>>
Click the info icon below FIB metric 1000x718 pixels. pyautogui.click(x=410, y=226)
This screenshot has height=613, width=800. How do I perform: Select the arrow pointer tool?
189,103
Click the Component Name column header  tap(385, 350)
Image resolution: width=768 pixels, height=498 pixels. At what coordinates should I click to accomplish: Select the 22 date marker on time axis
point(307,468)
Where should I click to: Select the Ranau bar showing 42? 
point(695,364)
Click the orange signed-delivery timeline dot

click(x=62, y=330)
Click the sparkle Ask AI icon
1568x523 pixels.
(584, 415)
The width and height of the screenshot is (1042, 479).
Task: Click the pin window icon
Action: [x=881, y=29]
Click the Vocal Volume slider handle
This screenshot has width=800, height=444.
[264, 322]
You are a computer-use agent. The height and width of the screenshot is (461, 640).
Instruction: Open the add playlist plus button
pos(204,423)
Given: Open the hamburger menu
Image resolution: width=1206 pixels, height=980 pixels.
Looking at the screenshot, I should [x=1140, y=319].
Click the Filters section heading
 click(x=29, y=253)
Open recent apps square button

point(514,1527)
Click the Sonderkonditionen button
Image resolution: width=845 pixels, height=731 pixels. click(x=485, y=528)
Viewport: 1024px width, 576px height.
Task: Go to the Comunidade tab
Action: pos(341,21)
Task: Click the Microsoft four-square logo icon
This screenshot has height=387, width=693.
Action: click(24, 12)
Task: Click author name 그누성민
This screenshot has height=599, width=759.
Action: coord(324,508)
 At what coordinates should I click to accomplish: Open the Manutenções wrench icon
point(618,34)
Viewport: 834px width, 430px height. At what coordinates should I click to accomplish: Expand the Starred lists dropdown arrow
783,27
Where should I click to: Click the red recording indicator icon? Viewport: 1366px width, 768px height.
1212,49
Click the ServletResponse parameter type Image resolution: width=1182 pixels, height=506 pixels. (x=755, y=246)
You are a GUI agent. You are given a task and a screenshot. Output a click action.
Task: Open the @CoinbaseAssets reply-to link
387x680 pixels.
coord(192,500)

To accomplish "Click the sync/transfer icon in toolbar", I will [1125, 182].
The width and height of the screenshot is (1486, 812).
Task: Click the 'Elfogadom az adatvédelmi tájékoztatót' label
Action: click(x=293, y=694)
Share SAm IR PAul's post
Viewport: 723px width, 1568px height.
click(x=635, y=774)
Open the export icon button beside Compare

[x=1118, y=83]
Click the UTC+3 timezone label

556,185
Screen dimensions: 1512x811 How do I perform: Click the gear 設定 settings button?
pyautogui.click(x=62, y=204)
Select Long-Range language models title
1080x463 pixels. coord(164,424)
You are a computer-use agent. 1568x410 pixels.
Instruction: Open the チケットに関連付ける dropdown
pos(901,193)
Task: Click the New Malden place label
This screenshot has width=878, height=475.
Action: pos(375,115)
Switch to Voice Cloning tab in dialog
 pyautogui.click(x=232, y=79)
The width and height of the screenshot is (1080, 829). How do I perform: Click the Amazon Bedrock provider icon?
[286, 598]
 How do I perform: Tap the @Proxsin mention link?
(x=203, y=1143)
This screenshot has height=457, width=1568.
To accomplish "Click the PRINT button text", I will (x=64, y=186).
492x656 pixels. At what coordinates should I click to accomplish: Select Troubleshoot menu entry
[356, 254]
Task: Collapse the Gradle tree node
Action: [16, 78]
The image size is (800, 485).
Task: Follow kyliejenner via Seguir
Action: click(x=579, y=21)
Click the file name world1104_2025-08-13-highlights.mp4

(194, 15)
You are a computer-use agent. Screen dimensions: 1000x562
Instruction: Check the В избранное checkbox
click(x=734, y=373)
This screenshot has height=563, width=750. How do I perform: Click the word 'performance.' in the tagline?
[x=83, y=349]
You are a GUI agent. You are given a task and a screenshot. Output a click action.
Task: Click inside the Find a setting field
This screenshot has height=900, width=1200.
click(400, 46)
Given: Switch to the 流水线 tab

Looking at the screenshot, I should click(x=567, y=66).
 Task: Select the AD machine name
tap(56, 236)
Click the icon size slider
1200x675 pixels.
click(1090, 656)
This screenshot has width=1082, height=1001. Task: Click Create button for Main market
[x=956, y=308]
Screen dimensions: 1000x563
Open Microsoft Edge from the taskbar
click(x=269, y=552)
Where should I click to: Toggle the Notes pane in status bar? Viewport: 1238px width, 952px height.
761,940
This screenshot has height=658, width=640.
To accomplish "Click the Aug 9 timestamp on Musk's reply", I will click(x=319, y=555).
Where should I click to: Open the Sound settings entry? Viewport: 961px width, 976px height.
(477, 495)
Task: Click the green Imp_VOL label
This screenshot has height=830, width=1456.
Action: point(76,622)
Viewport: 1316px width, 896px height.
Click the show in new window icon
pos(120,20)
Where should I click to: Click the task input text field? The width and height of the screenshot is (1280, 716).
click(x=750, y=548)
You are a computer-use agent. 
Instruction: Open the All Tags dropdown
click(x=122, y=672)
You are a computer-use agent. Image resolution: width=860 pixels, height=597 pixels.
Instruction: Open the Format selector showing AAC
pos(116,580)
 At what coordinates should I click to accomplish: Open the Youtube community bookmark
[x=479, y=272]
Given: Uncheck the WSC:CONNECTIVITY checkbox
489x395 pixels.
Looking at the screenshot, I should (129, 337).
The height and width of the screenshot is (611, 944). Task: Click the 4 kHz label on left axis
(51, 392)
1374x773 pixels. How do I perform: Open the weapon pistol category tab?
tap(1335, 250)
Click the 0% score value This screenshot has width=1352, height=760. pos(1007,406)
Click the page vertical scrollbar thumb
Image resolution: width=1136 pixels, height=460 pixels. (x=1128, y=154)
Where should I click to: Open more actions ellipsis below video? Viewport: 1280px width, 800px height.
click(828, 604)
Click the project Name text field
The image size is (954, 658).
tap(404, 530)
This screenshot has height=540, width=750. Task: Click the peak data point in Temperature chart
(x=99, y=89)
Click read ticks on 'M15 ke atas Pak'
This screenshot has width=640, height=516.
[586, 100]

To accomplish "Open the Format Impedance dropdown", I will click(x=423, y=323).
<<
TASK REQUIREMENTS =>
Please output the complete set of records above without any alteration.

ANSWER TO THIS EXERCISE =>
Click the info icon below FIB metric 1000x718 pixels. pyautogui.click(x=410, y=226)
This screenshot has height=613, width=800. How do I perform: Select the arrow pointer tool?
189,103
Click the Component Name column header  tap(385, 350)
Image resolution: width=768 pixels, height=498 pixels. At what coordinates should I click to accomplish: Select the 22 date marker on time axis
point(307,468)
Where should I click to: Select the Ranau bar showing 42? 
point(695,364)
Click the orange signed-delivery timeline dot

click(x=62, y=330)
Click the sparkle Ask AI icon
1568x523 pixels.
(584, 415)
The width and height of the screenshot is (1042, 479).
Task: Click the pin window icon
Action: [x=881, y=29]
Click the Vocal Volume slider handle
This screenshot has width=800, height=444.
[264, 322]
You are a computer-use agent. The height and width of the screenshot is (461, 640).
Instruction: Open the add playlist plus button
pos(204,423)
Given: Open the hamburger menu
Image resolution: width=1206 pixels, height=980 pixels.
Looking at the screenshot, I should [x=1140, y=319].
Click the Filters section heading
 click(x=29, y=253)
Open recent apps square button

point(514,1527)
Click the Sonderkonditionen button
Image resolution: width=845 pixels, height=731 pixels. click(x=485, y=528)
Viewport: 1024px width, 576px height.
Task: Go to the Comunidade tab
Action: pos(341,21)
Task: Click the Microsoft four-square logo icon
This screenshot has height=387, width=693.
Action: click(24, 12)
Task: Click author name 그누성민
This screenshot has height=599, width=759.
Action: coord(324,508)
 At what coordinates should I click to accomplish: Open the Manutenções wrench icon
point(618,34)
Viewport: 834px width, 430px height. At what coordinates should I click to accomplish: Expand the Starred lists dropdown arrow
783,27
Where should I click to: Click the red recording indicator icon? Viewport: 1366px width, 768px height.
1212,49
Click the ServletResponse parameter type Image resolution: width=1182 pixels, height=506 pixels. (x=755, y=246)
You are a GUI agent. You are given a task and a screenshot. Output a click action.
Task: Open the @CoinbaseAssets reply-to link
387x680 pixels.
coord(192,500)

To accomplish "Click the sync/transfer icon in toolbar", I will [1125, 182].
The width and height of the screenshot is (1486, 812).
Task: Click the 'Elfogadom az adatvédelmi tájékoztatót' label
Action: click(x=293, y=694)
Share SAm IR PAul's post
Viewport: 723px width, 1568px height.
click(x=635, y=774)
Open the export icon button beside Compare

[x=1118, y=83]
Click the UTC+3 timezone label

556,185
Screen dimensions: 1512x811 How do I perform: Click the gear 設定 settings button?
pyautogui.click(x=62, y=204)
Select Long-Range language models title
1080x463 pixels. coord(164,424)
You are a computer-use agent. 1568x410 pixels.
Instruction: Open the チケットに関連付ける dropdown
pos(901,193)
Task: Click the New Malden place label
This screenshot has width=878, height=475.
Action: pos(375,115)
Switch to Voice Cloning tab in dialog
 pyautogui.click(x=232, y=79)
The width and height of the screenshot is (1080, 829). How do I perform: Click the Amazon Bedrock provider icon?
[286, 598]
 How do I perform: Tap the @Proxsin mention link?
(x=203, y=1143)
This screenshot has height=457, width=1568.
To accomplish "Click the PRINT button text", I will (x=64, y=186).
492x656 pixels. At what coordinates should I click to accomplish: Select Troubleshoot menu entry
[356, 254]
Task: Collapse the Gradle tree node
Action: [16, 78]
The image size is (800, 485).
Task: Follow kyliejenner via Seguir
Action: click(x=579, y=21)
Click the file name world1104_2025-08-13-highlights.mp4

(194, 15)
You are a computer-use agent. Screen dimensions: 1000x562
Instruction: Check the В избранное checkbox
click(x=734, y=373)
This screenshot has height=563, width=750. How do I perform: Click the word 'performance.' in the tagline?
[x=83, y=349]
You are a GUI agent. You are given a task and a screenshot. Output a click action.
Task: Click inside the Find a setting field
This screenshot has height=900, width=1200.
click(400, 46)
Given: Switch to the 流水线 tab

Looking at the screenshot, I should click(x=567, y=66).
 Task: Select the AD machine name
tap(56, 236)
Click the icon size slider
1200x675 pixels.
click(1090, 656)
This screenshot has width=1082, height=1001. Task: Click Create button for Main market
[x=956, y=308]
Screen dimensions: 1000x563
Open Microsoft Edge from the taskbar
click(x=269, y=552)
Where should I click to: Toggle the Notes pane in status bar? Viewport: 1238px width, 952px height.
761,940
This screenshot has height=658, width=640.
To accomplish "Click the Aug 9 timestamp on Musk's reply", I will click(x=319, y=555).
Where should I click to: Open the Sound settings entry? Viewport: 961px width, 976px height.
(477, 495)
Task: Click the green Imp_VOL label
This screenshot has height=830, width=1456.
Action: point(76,622)
Viewport: 1316px width, 896px height.
Click the show in new window icon
pos(120,20)
Where should I click to: Click the task input text field? The width and height of the screenshot is (1280, 716).
click(x=750, y=548)
You are a computer-use agent. 
Instruction: Open the All Tags dropdown
click(x=122, y=672)
You are a computer-use agent. Image resolution: width=860 pixels, height=597 pixels.
Instruction: Open the Format selector showing AAC
pos(116,580)
 At what coordinates should I click to accomplish: Open the Youtube community bookmark
[x=479, y=272]
Given: Uncheck the WSC:CONNECTIVITY checkbox
489x395 pixels.
Looking at the screenshot, I should (129, 337).
The height and width of the screenshot is (611, 944). Task: Click the 4 kHz label on left axis
(51, 392)
1374x773 pixels. How do I perform: Open the weapon pistol category tab?
tap(1335, 250)
Click the 0% score value This screenshot has width=1352, height=760. pos(1007,406)
Click the page vertical scrollbar thumb
Image resolution: width=1136 pixels, height=460 pixels. (x=1128, y=154)
Where should I click to: Open more actions ellipsis below video? Viewport: 1280px width, 800px height.
click(828, 604)
Click the project Name text field
The image size is (954, 658).
tap(404, 530)
This screenshot has height=540, width=750. Task: Click the peak data point in Temperature chart
(x=99, y=89)
Click read ticks on 'M15 ke atas Pak'
This screenshot has width=640, height=516.
[586, 100]

To accomplish "Open the Format Impedance dropdown", I will click(x=423, y=323).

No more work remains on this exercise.